Optimized Reviewer Assignment Function:

The system uses a custom reviewer assignment algorithm to manage the review process. This algorithm evaluates each project’s next required review date and matches it to the reviewer with the lowest current workload in the same department. The algorithm selects from the full reviewer pool if no departmental reviewer is available. The goal is to balance reviewer load while ensuring department relevance and review timeliness.

def assign_reviewers_optimized(projects_df, reviewers_df):
    assignments = []
    today = pd.to_datetime("today")

    # Calculate next review date
    projects_df['Next Review Date'] = projects_df['Last Review Date'] + pd.to_timedelta(
        projects_df['Review Frequency (Years)'] * 365, unit='D')

    # Filter projects that are due for review
    due_projects = projects_df[projects_df['Next Review Date'] <= today].copy()
    due_projects = due_projects.sort_values(by='Next Review Date')

    # Sort reviewers by current load
    reviewers_df = reviewers_df.sort_values(by='Current Load').copy().reset_index(drop=True)
    assigned_reviewers = set()

    for _, project in due_projects.iterrows():
        # Filter reviewers by department and not already assigned
        dept_reviewers = reviewers_df[
            (reviewers_df['Department'] == project['Department']) &
            (~reviewers_df['Reviewer ID'].isin(assigned_reviewers))
        ]

        # Fallback to unassigned from all departments
        if dept_reviewers.empty:
            dept_reviewers = reviewers_df[~reviewers_df['Reviewer ID'].isin(assigned_reviewers)]

        if dept_reviewers.empty:
            continue  # No available reviewers left

        selected = dept_reviewers.iloc[0]
        assigned_reviewers.add(selected['Reviewer ID'])

        assignments.append({
            'Project ID': project['Project ID'],
            'Project Name': project['Project Name'],
            'Reviewer ID': selected['Reviewer ID'],
            'Reviewer Name': selected['Name'],
            'Email': selected['Email'],
            'Department': selected['Department'],
            'Scheduled Date': project['Next Review Date'],
            'Status': "Due",
            'Review Notes': f"Scheduled review for {project['Project Name']}"
        })

    return pd.DataFrame(assignments)
    

Main Workflow:

The script loads environment variables, generates project and reviewer data, and executes the assign_reviewers_optimized function.
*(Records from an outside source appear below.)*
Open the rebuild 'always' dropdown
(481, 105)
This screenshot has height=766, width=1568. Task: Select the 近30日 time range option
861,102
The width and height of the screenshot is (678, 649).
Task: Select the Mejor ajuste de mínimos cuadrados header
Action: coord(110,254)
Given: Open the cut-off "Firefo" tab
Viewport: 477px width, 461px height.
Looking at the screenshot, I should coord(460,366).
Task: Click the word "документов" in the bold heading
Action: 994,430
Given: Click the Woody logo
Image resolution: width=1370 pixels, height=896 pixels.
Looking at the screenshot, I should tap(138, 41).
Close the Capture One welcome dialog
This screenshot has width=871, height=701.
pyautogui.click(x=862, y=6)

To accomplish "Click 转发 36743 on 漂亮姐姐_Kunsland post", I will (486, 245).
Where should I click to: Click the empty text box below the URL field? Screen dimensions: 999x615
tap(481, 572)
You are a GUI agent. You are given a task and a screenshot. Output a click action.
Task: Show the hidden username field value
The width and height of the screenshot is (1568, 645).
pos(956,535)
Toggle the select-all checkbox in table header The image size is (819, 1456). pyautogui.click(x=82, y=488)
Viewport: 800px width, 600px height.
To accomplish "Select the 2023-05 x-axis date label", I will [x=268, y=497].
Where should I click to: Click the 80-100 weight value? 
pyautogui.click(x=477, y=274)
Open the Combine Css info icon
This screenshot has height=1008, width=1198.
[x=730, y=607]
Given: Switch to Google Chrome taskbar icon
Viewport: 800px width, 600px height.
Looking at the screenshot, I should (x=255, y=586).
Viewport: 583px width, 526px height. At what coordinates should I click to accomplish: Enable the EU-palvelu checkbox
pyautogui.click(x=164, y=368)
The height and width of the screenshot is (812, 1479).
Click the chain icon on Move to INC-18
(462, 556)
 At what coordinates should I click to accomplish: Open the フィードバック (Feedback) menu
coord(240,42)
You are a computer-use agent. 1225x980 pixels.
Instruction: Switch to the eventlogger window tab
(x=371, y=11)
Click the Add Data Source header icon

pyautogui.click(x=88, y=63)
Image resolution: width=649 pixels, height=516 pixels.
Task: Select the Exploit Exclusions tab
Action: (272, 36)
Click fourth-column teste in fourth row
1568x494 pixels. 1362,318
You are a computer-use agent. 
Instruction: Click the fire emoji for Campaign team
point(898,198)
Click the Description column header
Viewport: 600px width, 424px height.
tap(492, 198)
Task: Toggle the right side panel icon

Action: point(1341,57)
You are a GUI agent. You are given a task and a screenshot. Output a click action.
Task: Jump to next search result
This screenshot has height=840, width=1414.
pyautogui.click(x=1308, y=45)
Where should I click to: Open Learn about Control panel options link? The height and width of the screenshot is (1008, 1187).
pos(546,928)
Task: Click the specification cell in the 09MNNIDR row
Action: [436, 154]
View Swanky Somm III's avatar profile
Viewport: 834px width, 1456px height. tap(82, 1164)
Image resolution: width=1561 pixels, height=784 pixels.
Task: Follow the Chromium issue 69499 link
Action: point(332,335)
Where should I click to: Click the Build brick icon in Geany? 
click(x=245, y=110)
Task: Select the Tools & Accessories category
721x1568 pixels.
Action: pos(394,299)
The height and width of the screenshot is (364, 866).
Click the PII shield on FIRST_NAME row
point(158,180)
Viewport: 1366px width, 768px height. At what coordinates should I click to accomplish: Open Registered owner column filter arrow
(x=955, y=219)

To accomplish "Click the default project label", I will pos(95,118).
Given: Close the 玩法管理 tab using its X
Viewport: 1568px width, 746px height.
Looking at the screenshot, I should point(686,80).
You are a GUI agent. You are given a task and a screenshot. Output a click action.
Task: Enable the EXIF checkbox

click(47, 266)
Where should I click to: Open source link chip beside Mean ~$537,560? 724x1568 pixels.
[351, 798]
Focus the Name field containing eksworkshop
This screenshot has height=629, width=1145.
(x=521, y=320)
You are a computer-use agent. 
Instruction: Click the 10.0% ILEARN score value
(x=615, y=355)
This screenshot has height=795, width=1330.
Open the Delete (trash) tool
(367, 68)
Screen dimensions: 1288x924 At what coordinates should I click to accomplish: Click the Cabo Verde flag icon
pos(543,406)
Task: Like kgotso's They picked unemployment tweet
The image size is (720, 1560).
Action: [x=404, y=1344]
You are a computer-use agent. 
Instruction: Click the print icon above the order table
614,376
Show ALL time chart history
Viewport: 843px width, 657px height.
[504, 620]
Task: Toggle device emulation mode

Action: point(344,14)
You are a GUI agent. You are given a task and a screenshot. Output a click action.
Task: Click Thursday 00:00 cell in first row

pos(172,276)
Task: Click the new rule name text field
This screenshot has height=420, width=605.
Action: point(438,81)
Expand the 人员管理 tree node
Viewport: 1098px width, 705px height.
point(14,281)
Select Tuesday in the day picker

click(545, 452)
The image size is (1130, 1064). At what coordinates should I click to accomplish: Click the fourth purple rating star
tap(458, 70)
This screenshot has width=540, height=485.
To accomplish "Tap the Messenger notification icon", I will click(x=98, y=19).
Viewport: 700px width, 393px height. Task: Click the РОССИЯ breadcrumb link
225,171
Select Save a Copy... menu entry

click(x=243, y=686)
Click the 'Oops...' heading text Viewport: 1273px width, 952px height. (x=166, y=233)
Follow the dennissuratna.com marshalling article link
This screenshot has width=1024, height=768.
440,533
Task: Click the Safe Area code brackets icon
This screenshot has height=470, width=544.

This step connects due projects to the most appropriate available reviewers. The resulting assignments DataFrame is then displayed for inspection. If no projects are due, a message is shown instead. This provides immediate feedback and ensures that the pipeline works end-to-end before any emails are sent or CSVs are generated.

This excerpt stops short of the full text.